_About this exercise:_ The records below must be retyped exactly.

_Recorded information:_

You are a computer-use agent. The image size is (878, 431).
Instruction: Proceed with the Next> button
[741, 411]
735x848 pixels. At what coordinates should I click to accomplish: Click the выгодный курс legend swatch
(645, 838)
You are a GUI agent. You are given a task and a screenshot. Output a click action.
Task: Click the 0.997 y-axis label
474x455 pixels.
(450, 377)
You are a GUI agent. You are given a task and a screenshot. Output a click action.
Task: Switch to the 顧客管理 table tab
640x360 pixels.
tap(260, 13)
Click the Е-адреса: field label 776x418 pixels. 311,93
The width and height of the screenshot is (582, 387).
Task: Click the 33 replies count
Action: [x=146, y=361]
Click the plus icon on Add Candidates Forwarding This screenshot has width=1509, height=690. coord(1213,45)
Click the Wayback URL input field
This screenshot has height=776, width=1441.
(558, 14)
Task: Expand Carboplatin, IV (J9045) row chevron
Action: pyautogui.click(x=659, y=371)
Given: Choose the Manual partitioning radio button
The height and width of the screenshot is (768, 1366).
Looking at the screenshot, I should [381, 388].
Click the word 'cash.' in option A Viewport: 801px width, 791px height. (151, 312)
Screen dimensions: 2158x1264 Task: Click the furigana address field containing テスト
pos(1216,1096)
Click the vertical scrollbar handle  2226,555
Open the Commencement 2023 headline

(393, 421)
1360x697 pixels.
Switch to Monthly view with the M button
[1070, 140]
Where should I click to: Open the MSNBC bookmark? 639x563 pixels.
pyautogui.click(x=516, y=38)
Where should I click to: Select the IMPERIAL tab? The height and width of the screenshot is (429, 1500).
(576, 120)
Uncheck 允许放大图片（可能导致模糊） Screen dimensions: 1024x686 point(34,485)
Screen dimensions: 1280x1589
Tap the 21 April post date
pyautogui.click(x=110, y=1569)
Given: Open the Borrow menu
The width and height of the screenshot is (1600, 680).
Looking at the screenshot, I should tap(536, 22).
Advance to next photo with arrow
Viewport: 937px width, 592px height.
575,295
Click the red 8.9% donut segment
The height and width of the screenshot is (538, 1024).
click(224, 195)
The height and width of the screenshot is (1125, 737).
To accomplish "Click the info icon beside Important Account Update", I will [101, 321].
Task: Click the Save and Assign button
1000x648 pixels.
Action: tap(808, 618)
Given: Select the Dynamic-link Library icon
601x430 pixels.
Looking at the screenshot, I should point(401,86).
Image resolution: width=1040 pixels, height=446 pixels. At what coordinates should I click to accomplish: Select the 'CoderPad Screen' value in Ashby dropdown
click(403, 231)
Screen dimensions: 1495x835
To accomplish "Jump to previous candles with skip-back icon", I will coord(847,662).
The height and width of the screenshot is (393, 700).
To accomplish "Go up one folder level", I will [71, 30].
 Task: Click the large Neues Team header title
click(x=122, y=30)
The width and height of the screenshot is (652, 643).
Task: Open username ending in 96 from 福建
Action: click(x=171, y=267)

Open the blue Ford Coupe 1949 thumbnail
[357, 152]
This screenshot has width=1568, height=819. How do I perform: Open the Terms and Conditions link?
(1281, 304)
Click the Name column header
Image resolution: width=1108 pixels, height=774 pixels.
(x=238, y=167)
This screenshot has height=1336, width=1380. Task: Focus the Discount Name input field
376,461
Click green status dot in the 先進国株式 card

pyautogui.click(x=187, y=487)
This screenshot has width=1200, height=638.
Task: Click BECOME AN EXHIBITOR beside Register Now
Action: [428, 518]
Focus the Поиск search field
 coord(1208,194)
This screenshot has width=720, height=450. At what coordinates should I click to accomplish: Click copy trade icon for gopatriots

_Written response:_
You are a computer-use agent. The image size is (878, 431).
Instruction: Proceed with the Next> button
[741, 411]
735x848 pixels. At what coordinates should I click to accomplish: Click the выгодный курс legend swatch
(645, 838)
You are a GUI agent. You are given a task and a screenshot. Output a click action.
Task: Click the 0.997 y-axis label
474x455 pixels.
(450, 377)
You are a GUI agent. You are given a task and a screenshot. Output a click action.
Task: Switch to the 顧客管理 table tab
640x360 pixels.
tap(260, 13)
Click the Е-адреса: field label 776x418 pixels. 311,93
The width and height of the screenshot is (582, 387).
Task: Click the 33 replies count
Action: [x=146, y=361]
Click the plus icon on Add Candidates Forwarding This screenshot has width=1509, height=690. coord(1213,45)
Click the Wayback URL input field
This screenshot has height=776, width=1441.
(558, 14)
Task: Expand Carboplatin, IV (J9045) row chevron
Action: pyautogui.click(x=659, y=371)
Given: Choose the Manual partitioning radio button
The height and width of the screenshot is (768, 1366).
Looking at the screenshot, I should [381, 388].
Click the word 'cash.' in option A Viewport: 801px width, 791px height. (151, 312)
Screen dimensions: 2158x1264 Task: Click the furigana address field containing テスト
pos(1216,1096)
Click the vertical scrollbar handle  2226,555
Open the Commencement 2023 headline

(393, 421)
1360x697 pixels.
Switch to Monthly view with the M button
[1070, 140]
Where should I click to: Open the MSNBC bookmark? 639x563 pixels.
pyautogui.click(x=516, y=38)
Where should I click to: Select the IMPERIAL tab? The height and width of the screenshot is (429, 1500).
(576, 120)
Uncheck 允许放大图片（可能导致模糊） Screen dimensions: 1024x686 point(34,485)
Screen dimensions: 1280x1589
Tap the 21 April post date
pyautogui.click(x=110, y=1569)
Given: Open the Borrow menu
The width and height of the screenshot is (1600, 680).
Looking at the screenshot, I should tap(536, 22).
Advance to next photo with arrow
Viewport: 937px width, 592px height.
575,295
Click the red 8.9% donut segment
The height and width of the screenshot is (538, 1024).
click(224, 195)
The height and width of the screenshot is (1125, 737).
To accomplish "Click the info icon beside Important Account Update", I will [101, 321].
Task: Click the Save and Assign button
1000x648 pixels.
Action: tap(808, 618)
Given: Select the Dynamic-link Library icon
601x430 pixels.
Looking at the screenshot, I should point(401,86).
Image resolution: width=1040 pixels, height=446 pixels. At what coordinates should I click to accomplish: Select the 'CoderPad Screen' value in Ashby dropdown
click(403, 231)
Screen dimensions: 1495x835
To accomplish "Jump to previous candles with skip-back icon", I will coord(847,662).
The height and width of the screenshot is (393, 700).
To accomplish "Go up one folder level", I will [71, 30].
 Task: Click the large Neues Team header title
click(x=122, y=30)
The width and height of the screenshot is (652, 643).
Task: Open username ending in 96 from 福建
Action: click(x=171, y=267)

Open the blue Ford Coupe 1949 thumbnail
[357, 152]
This screenshot has width=1568, height=819. How do I perform: Open the Terms and Conditions link?
(1281, 304)
Click the Name column header
Image resolution: width=1108 pixels, height=774 pixels.
(x=238, y=167)
This screenshot has height=1336, width=1380. Task: Focus the Discount Name input field
376,461
Click green status dot in the 先進国株式 card

pyautogui.click(x=187, y=487)
This screenshot has width=1200, height=638.
Task: Click BECOME AN EXHIBITOR beside Register Now
Action: [428, 518]
Focus the Поиск search field
 coord(1208,194)
This screenshot has width=720, height=450. At what coordinates should I click to accomplish: Click copy trade icon for gopatriots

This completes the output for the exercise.